## [WHAT THE EXERCISE ASKS]
Echo the material below line for line, leaving out the pictures.

## [THE INPUT]
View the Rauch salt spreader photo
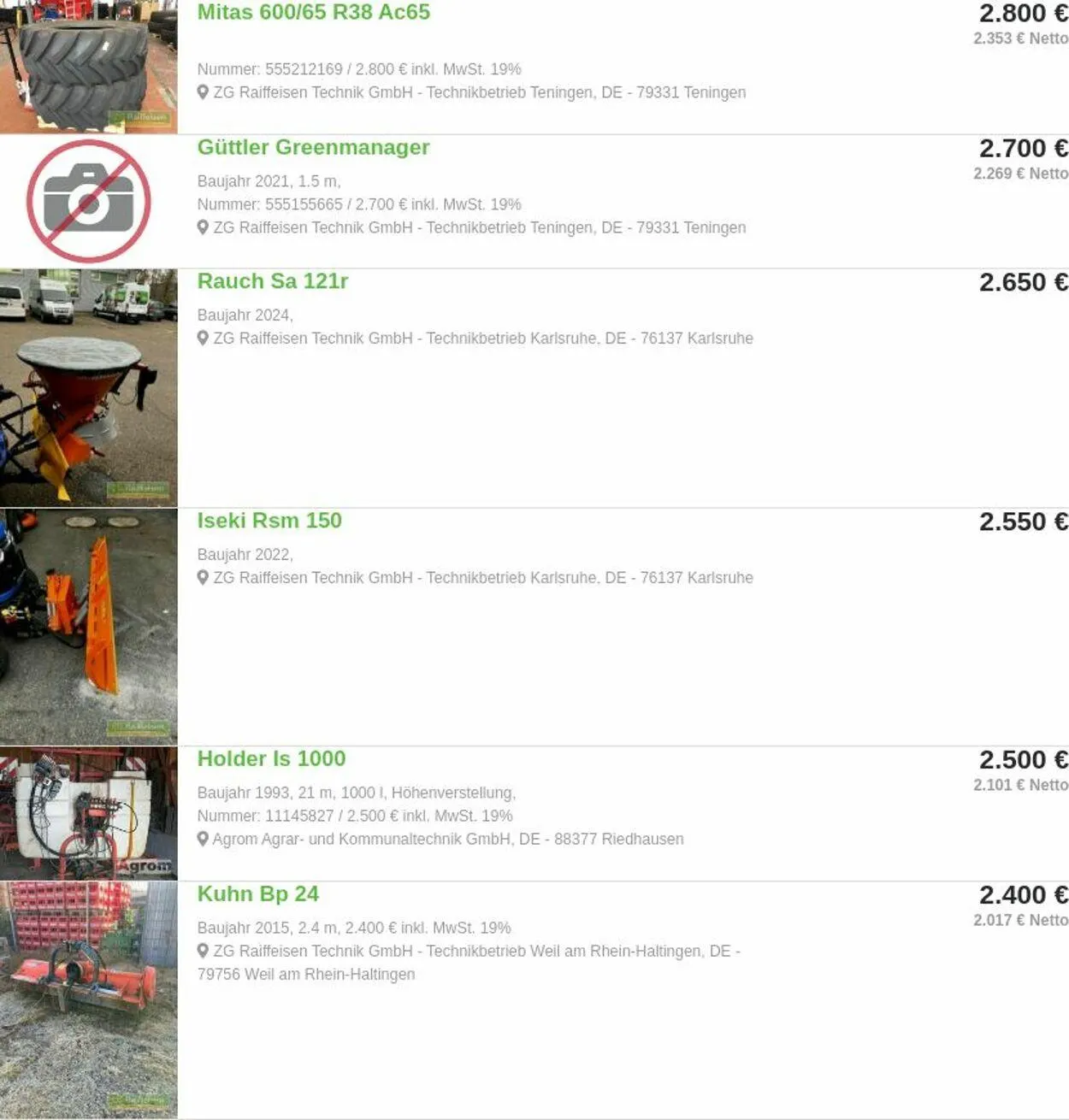This screenshot has width=1069, height=1120. coord(89,388)
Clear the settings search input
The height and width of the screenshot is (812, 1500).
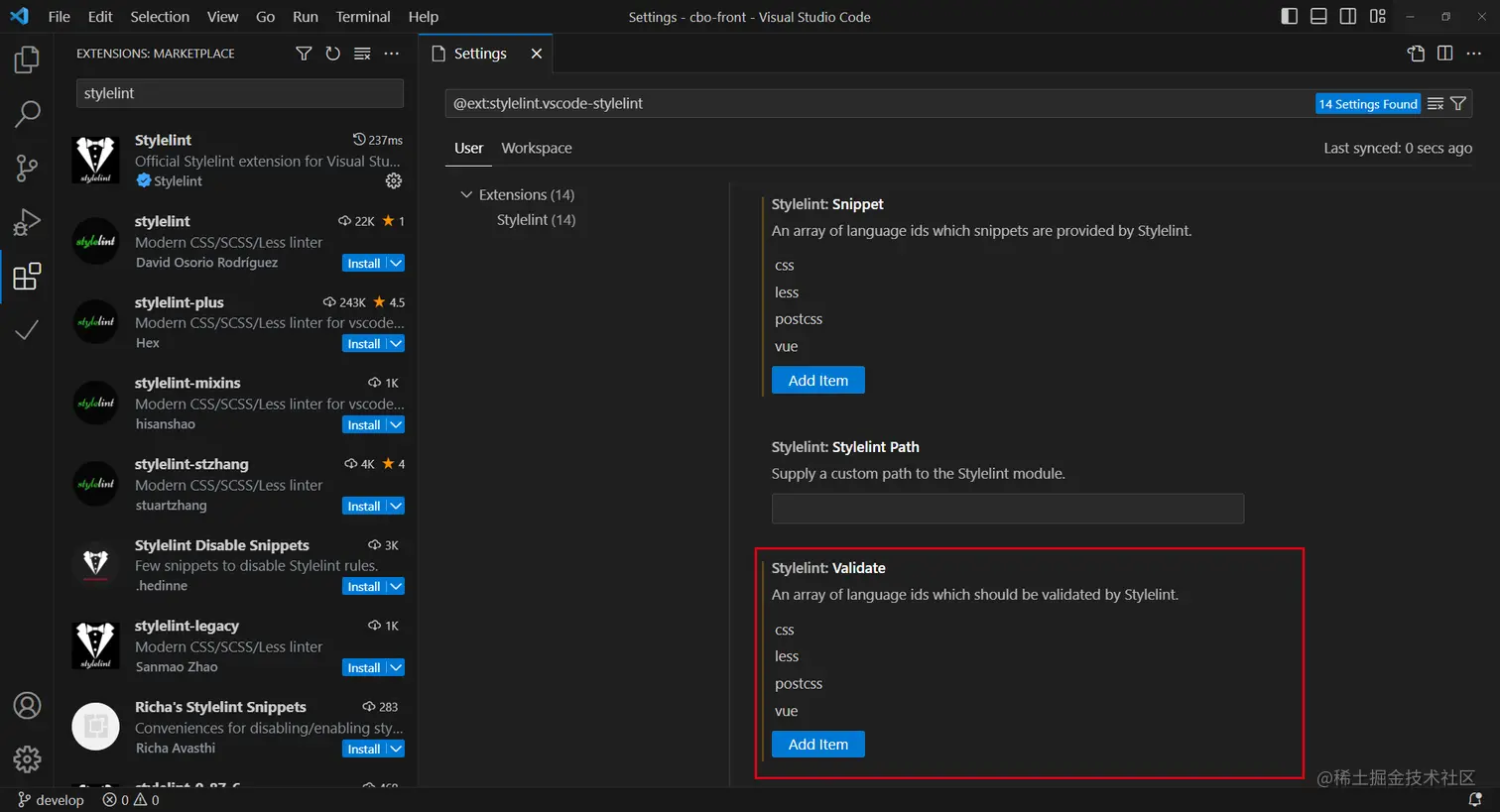click(1436, 104)
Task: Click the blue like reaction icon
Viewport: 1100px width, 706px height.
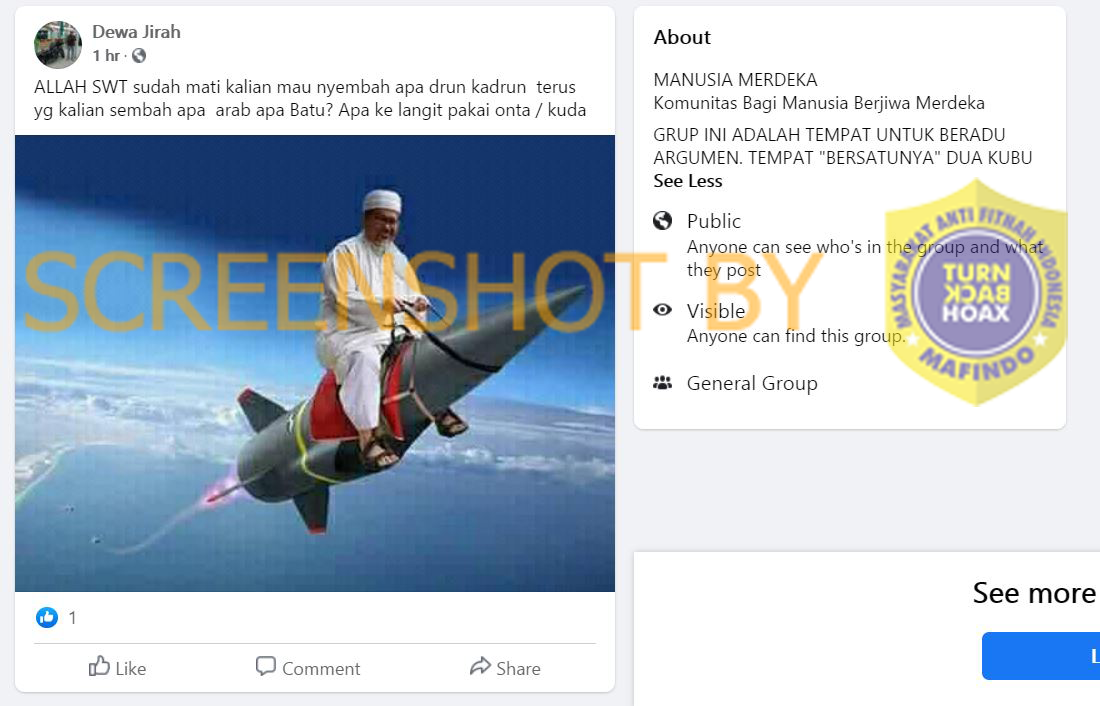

## [SOLVED EXERCISE]
View the Rauch salt spreader photo
This screenshot has width=1069, height=1120. coord(89,388)
Clear the settings search input
The height and width of the screenshot is (812, 1500).
click(1436, 104)
Task: Click the blue like reaction icon
Viewport: 1100px width, 706px height.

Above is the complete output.